Blown clocks in at only an hour in length yet really takes a good 25-minutes before it really gets going. Much of those first 25 minutes consists of the set-up: the voodoo priestess’ ceremony where a demonic severed head eggs her on during the ritual, the friends’ trip to the porno shop, and one of the lamest bachelors party ever. The makers of Blown know full well that they’re making an intentionally bad movie and choose to revel in its badness with good and bad results. Good results include the humorous use of an instant replay of an actor overacting accompanied by an on-air graphic acknowledging the moment of bad acting and the hilarious scenes involving the stripper’s entourage led by a guy with an indescribable accent that is constantly threatening to “punch you in the throat” if you break one of his rules. Bad results include some weak attempts at stoner humor and a few too many montages that go on way too long and often feel like they exist only to pad the movie. When a movie is only 60-minutes yet still feels like there’s some padding going on, you got some problems. When a comedy resorts to a sight gag involving a fat girl slipping and falling then you can’t help but wish a little more ingenuity went into the humor. And I really could have done without the scene where the guy eats his own feces, a gross out gag that crosses the line of just being outright vile.
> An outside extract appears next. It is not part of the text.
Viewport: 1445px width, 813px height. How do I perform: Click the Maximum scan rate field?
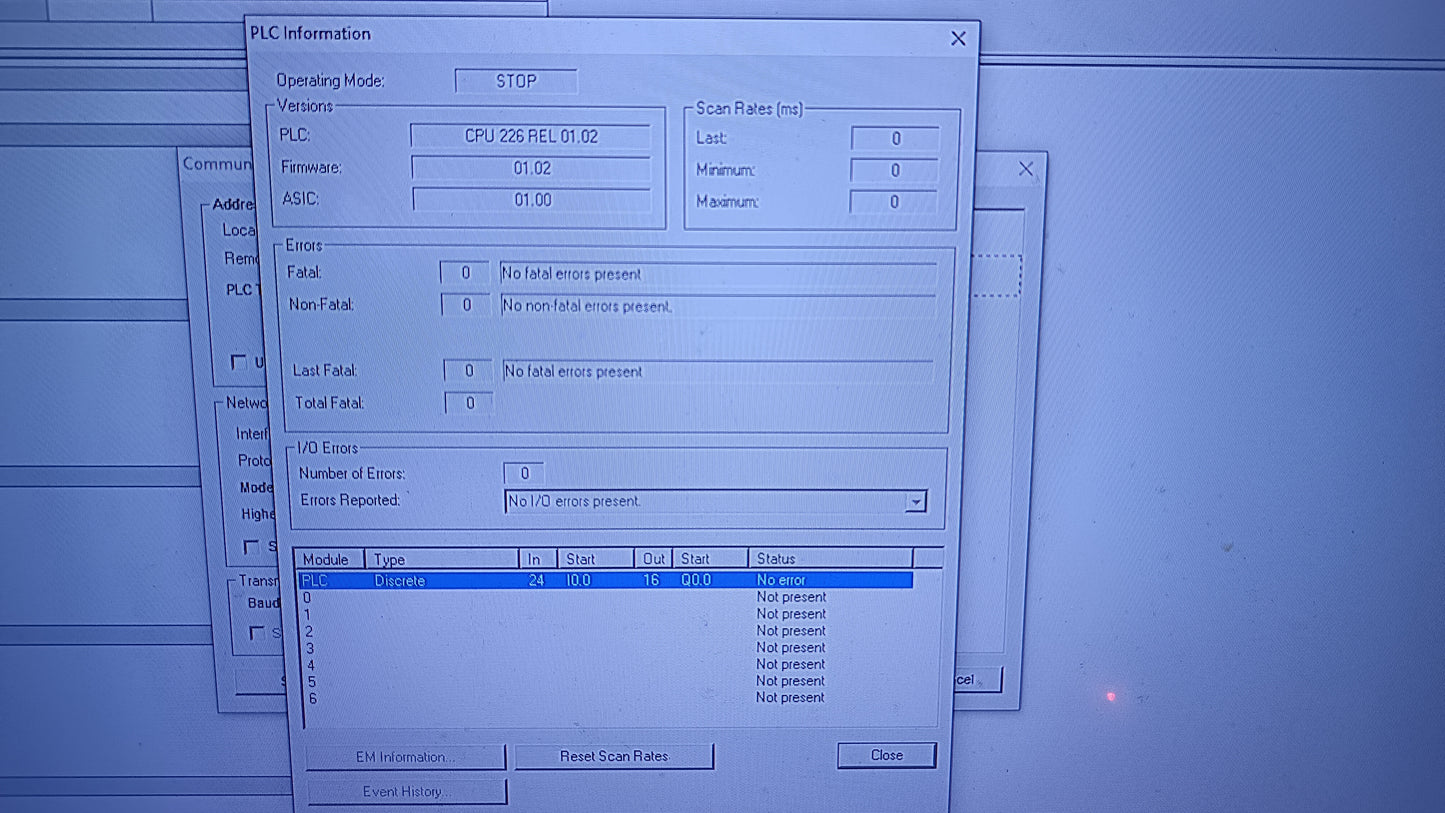(x=894, y=201)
The funniest moments take place during the film’s wraparound segments involving of a phony “Masterpiece Theater”-style PBS show, the host of which is initially mortified at the notion of having to show this cheap horror flick about a killer blow-up doll on his program. Blown frequently jumps back to these “Mastercrap Theater” segments, sometimes requiring the flabbergasted host to fill in the gaps of scenes that weren’t included in the film for a variety or reasons, even having to reenact one character’s death using an action figure and a photograph of the actor. Whether or not they didn’t include some of these scenes on purpose or because of production problems is a question I cannot answer, and given the nature of the film it could be either. Another gag involves him choosing to run about two full minutes of the original Night of the Living Dead rather than sit through another second of Blown.

As for the killer blow-up doll that bares a disturbing resemblance to Miss Hathaway from “The Beverly Hillbillies,” what can you say about a movie slasher that murders a stripper by strangling her with a giant dildo or deflates itself to squeeze under a door to get at another potential victim? And yes, there is a sex scene where the doll is put to use; the sex isn’t nearly as hard on the eyes as the sheer amount of hairy manflesh that’s simulating the act with it. On the plus side, the climactic backyard wrestling match between the soon-to-be-married couple and the inflatable psycho almost makes Blown a must see.

Ultimately, I wasn’t quite blown away; more like moderately amused by a few genuinely funny moments. I can’t fully recommend the film because despite some laugh out loud moments and some manic energy on display, overall, I found the humor in Blown too scattershot and the material is just way too flimsy to support even an hour long film.